Courgette and Quinoa Cakes with Vegetables
Quinoa is a gluten-free cereal with many properties. Easy to digest, has a high-value protein content. Usually, we eat this dish for dinner, as it´s easy to prepare and everyone loves it!
SERVINGS: 4 DIFFICULTY: Medium TIME: 40 Min.
- 2 SMALL ONIONS OR ONE LARGE
- 2 GARLIC
- 1/4 GREEN PEPPER
- 140 GR GRATED COURGETTE
- 1 TBSP COCONUT OIL
- 1 TSP TURMERIC
- 2 BAY LEAVES
- 1 TSP CARAWAY SEEDS
- 1 TSP FENUGREEK
- 100 GR COOKED QUINOA
- JUICE AND ZEST OF A LIME
- 6 GR GROUND GINGER
- 50 GR COCONUT MILK
- 6 GR CILANTRO
- 25 GR ARROWROOT
- 8 GR SOAKED FLAXSEED OR AN EGG
- A FEW DROPS UMEBOSHI VINEGAR
Heat the oil in a pan and add caraway seeds, turmeric, ground ginger, bay leaves and fenugreek. Add the chopped onion and garlic. Wait for a few minutes, until golden, and add the grated courgette together with the quinoa, the juice and the lime zest.
Apart, prepare the flax seeds, soak them for 10 minutes and blend them until you get a dense paste. You can add an egg if you’re not vegan.
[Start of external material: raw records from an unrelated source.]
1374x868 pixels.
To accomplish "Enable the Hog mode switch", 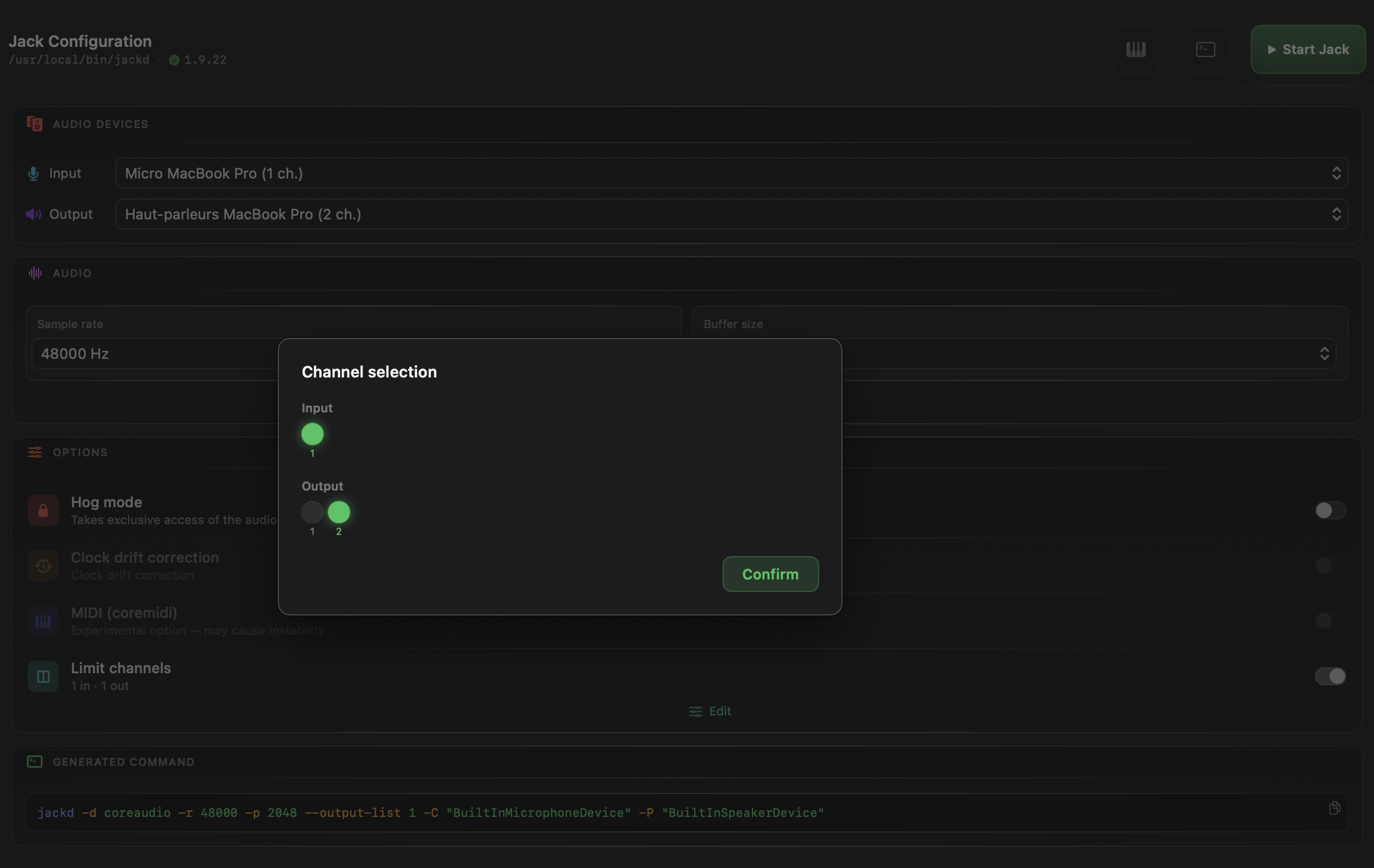I will (x=1330, y=510).
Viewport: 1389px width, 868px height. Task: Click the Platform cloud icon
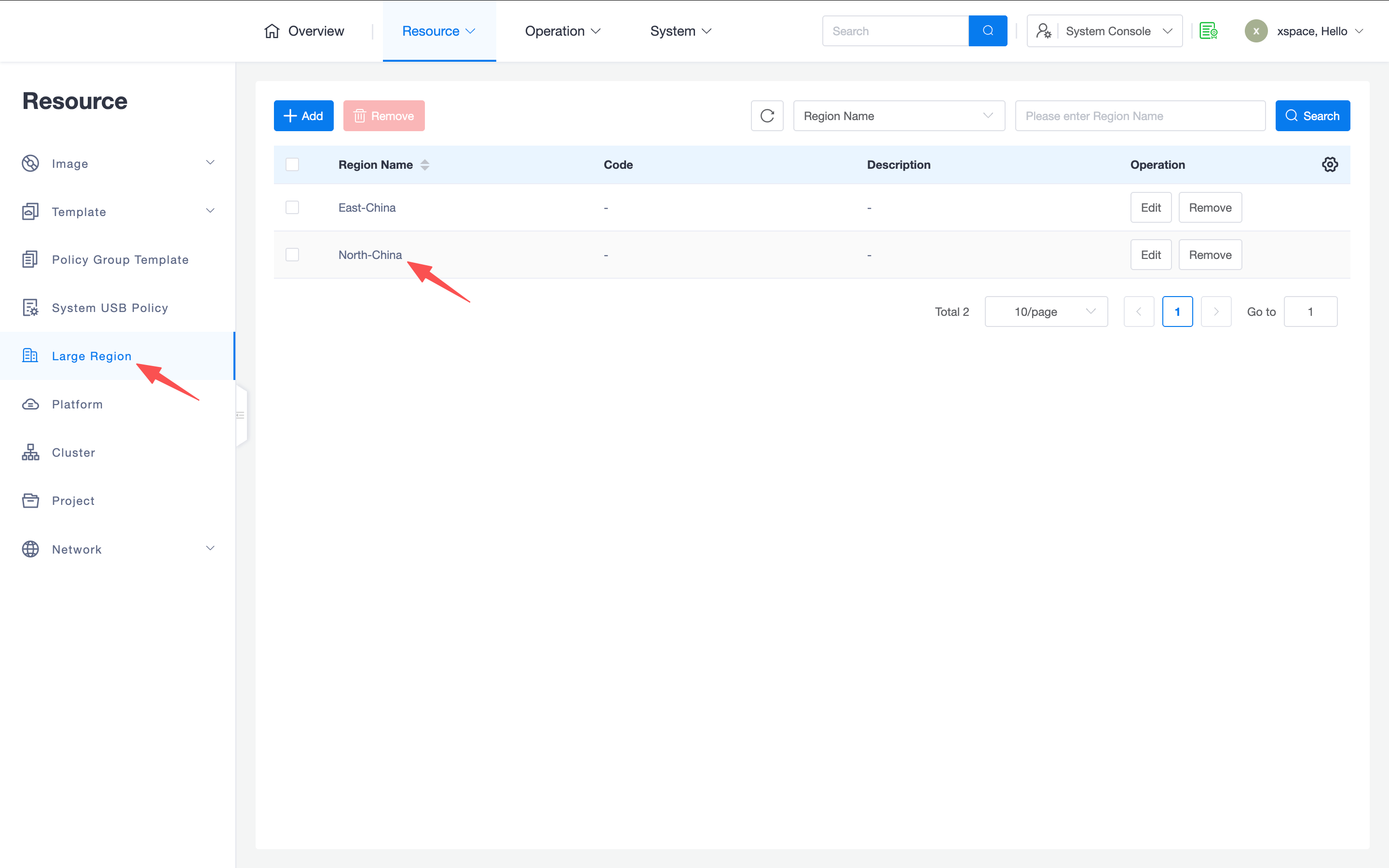tap(30, 404)
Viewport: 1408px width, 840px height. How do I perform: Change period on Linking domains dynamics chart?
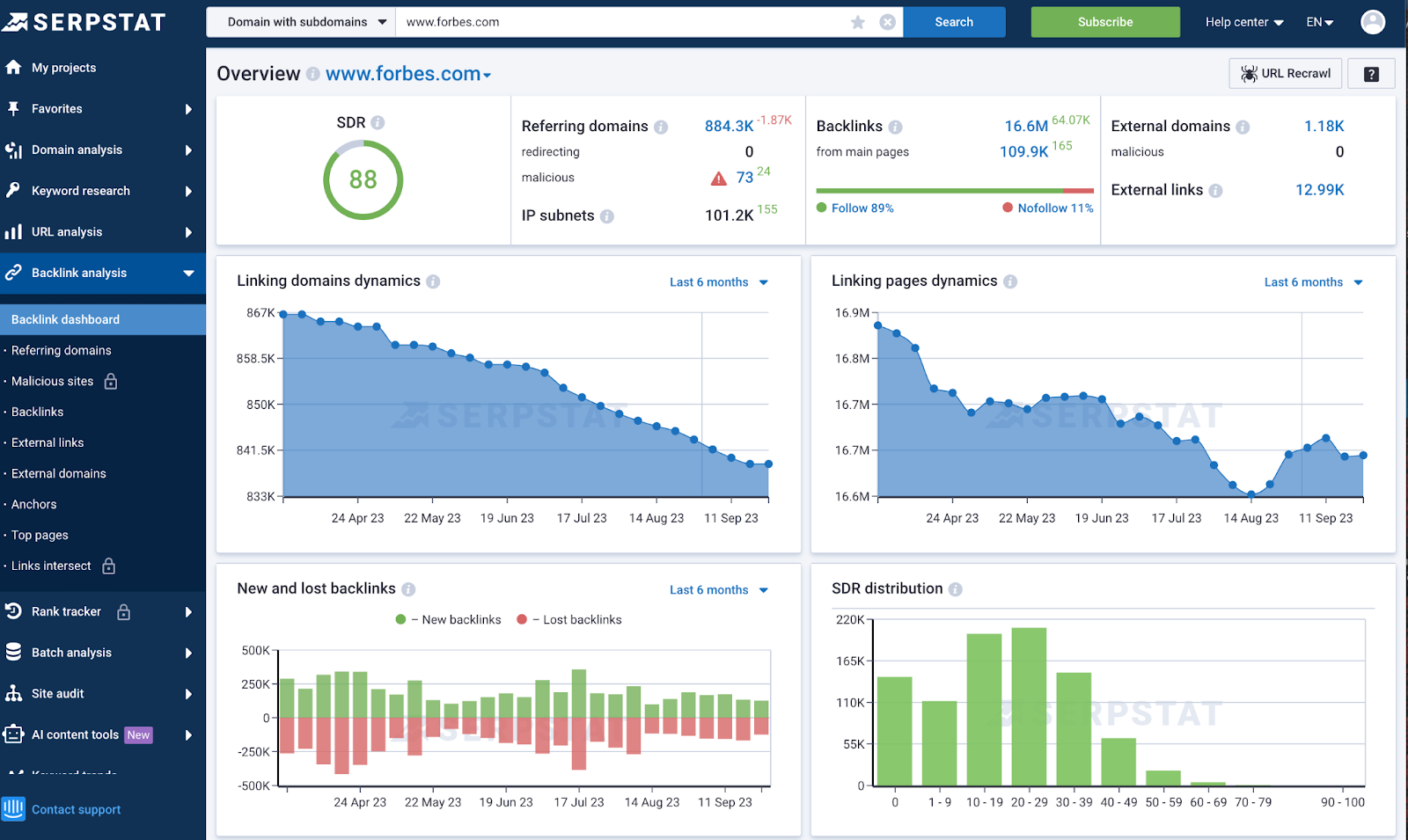coord(717,281)
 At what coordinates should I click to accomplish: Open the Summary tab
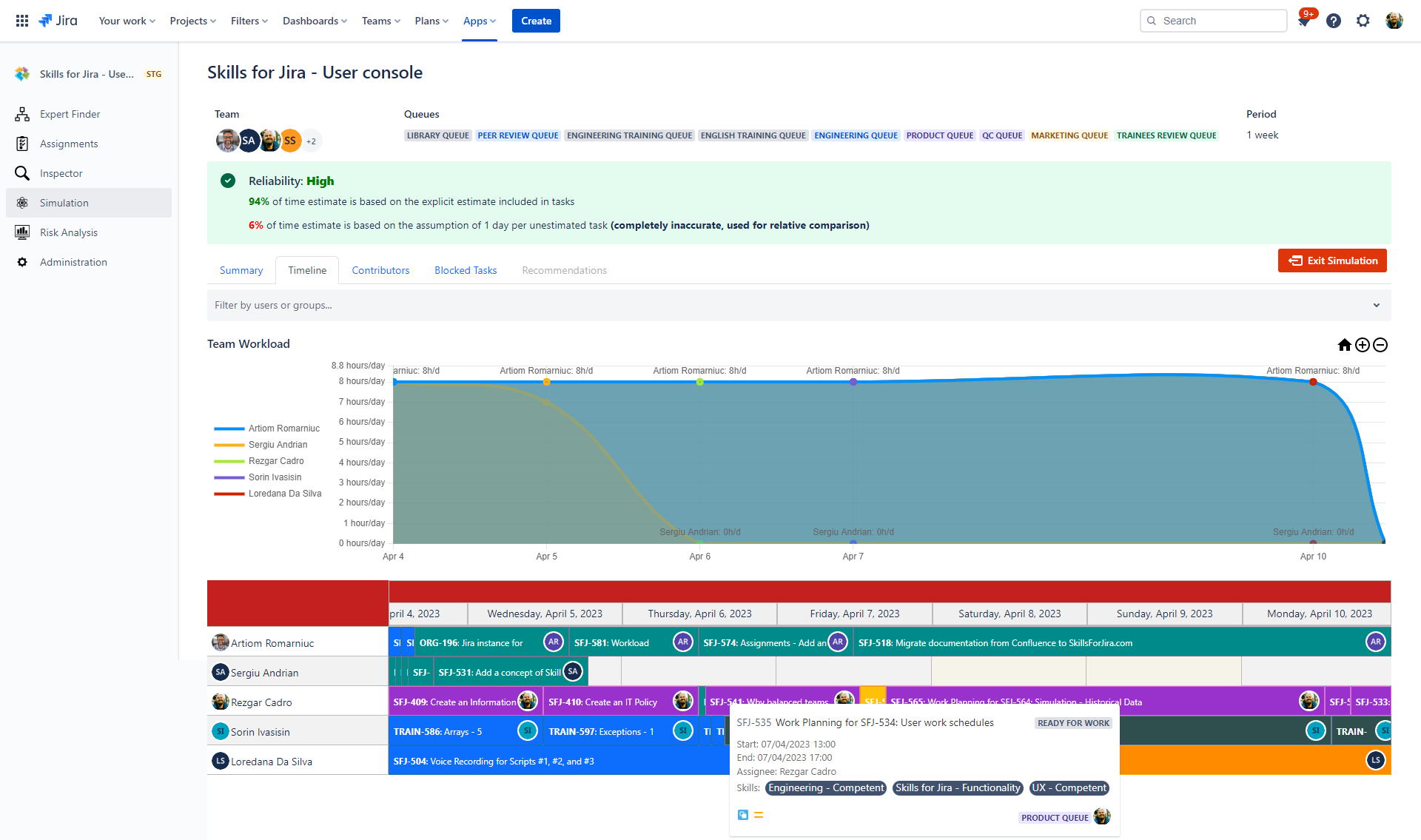(241, 269)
- Finally, add the arrowroot diluted in the coconut milk, and the chopped coriander, until you get a dense paste. To end, add the beaten egg or flax seeds.
- When you have everything ready, try the dough and put more salt if necessary. If you see that it’s very flat in flavour, add a few drops of umeboshi vinegar.
- Form 6 cupcakes introducing the dough into muffin moulds previously lined with baking paper.
- Heat at 180ºC for 20 minutes until the cakes come out golden brown.
KITCHEN TIPS: You can substitute any spice/plant that you like and that can help you in the digestion: fennel seeds, cumin etc. In addition to turmeric, you can add a teaspoon of curry to give your cupcakes an exotic touch.